Johannes Krahn - Germany
Apartment Building
Fahrgasse 25, Frankfurt
1955


The first residential high-rise in Frankfurt, designed by Johannes Krahn, was to a lesser extent a sign rethinking in urban planning,
then an attempt to make a virtue out of necessity. Originally the apartment block on the Fahrgasse should have become
an office building, but the property developer were at odds with each other even before completion of the building.
 Instead of the planned offices there have been set up one- and two-room apartments. With a height of 30 meters, the apartment building
was at that time the highest non-religious buildings of the historic city centre. Like other early skyscrapers of the postwar era,
it was intended to replace old landmark buildings and give the deserted street spaces a new orientation.

The building is set out of alignment of the Fahrgasse and marks the corner to the new east-west connection, the Berliner Strasse.
According to the US american high-rise building tradition, the so-called NEFF-skyscraper, is composed out of three parts.

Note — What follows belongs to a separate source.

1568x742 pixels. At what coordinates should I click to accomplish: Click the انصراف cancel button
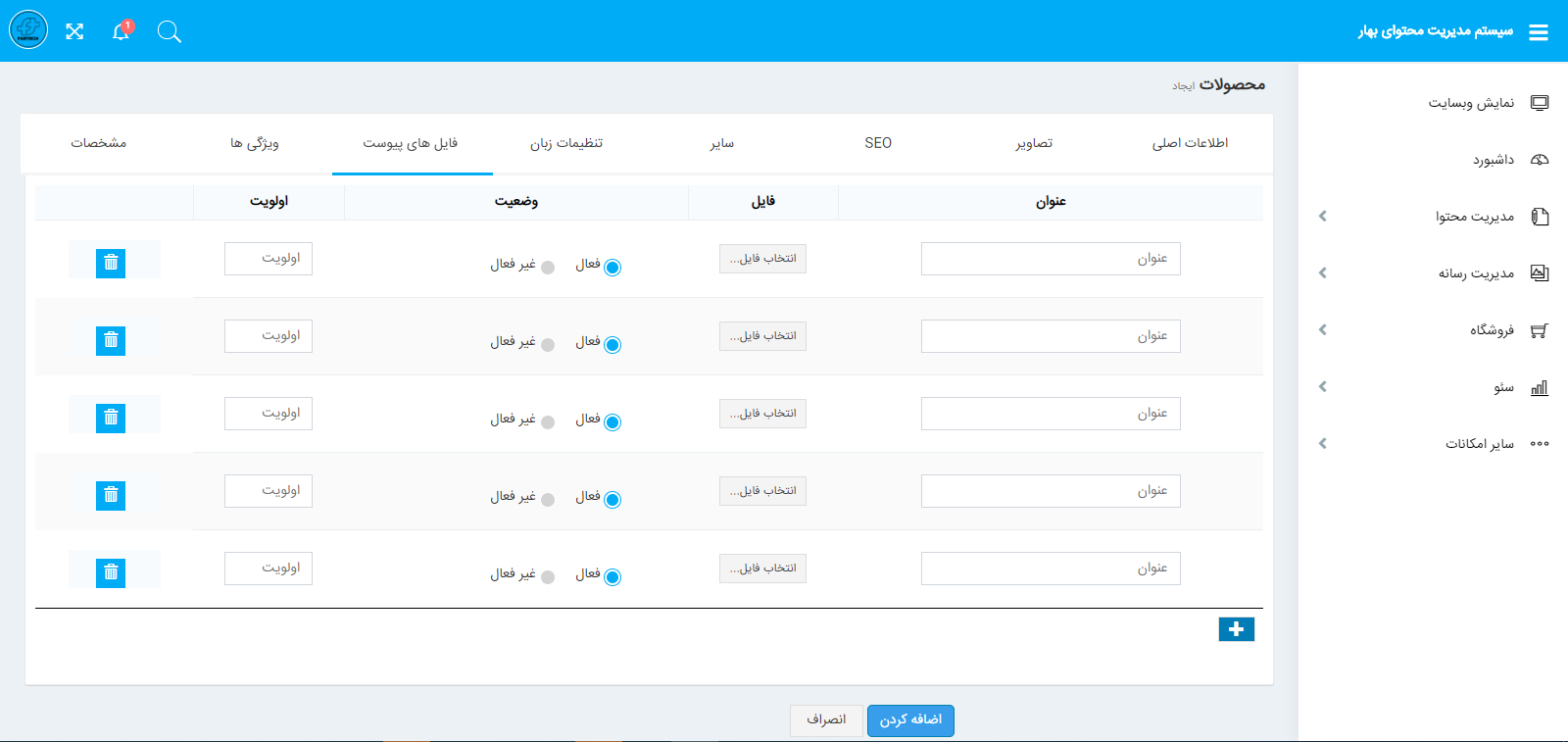[826, 720]
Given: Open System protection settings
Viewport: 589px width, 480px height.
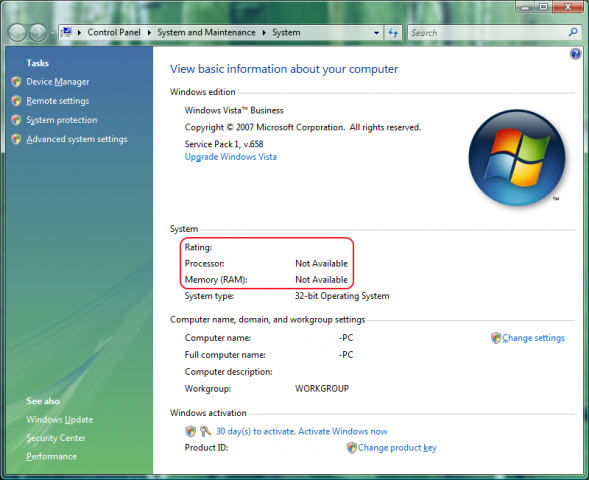Looking at the screenshot, I should (62, 120).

In the arcades of the ground floor are shops, followed by a mezzanine floor with commercial premises, which stand out clearly from the
overlying residential floors, through its circumferential window strip. The roof zone consists, as was common in the high-rise constructions
of this time, out of a reset eave under a cantilevered flat roof. The uniformity predetermined by the grid of the steel skeleton structure corresponded
to the equivalence of tenants and thus with the social reformist ideal of the rebuilding-era architecture. The high percentage of windows
 meets the demand for light and air, which is one of the important principles of modern architecture.
Nevertheless, it was not possible to persuade the population from living in high-rise buildings. On the contrary, the grid facade with green-clad parapet areas
earned him the nickname "monkey-house". Coinciding with this building Johannes Krahn realized the German Embassy in New Delhi,
the first German embassy construction after the founding of the German Federal Republic.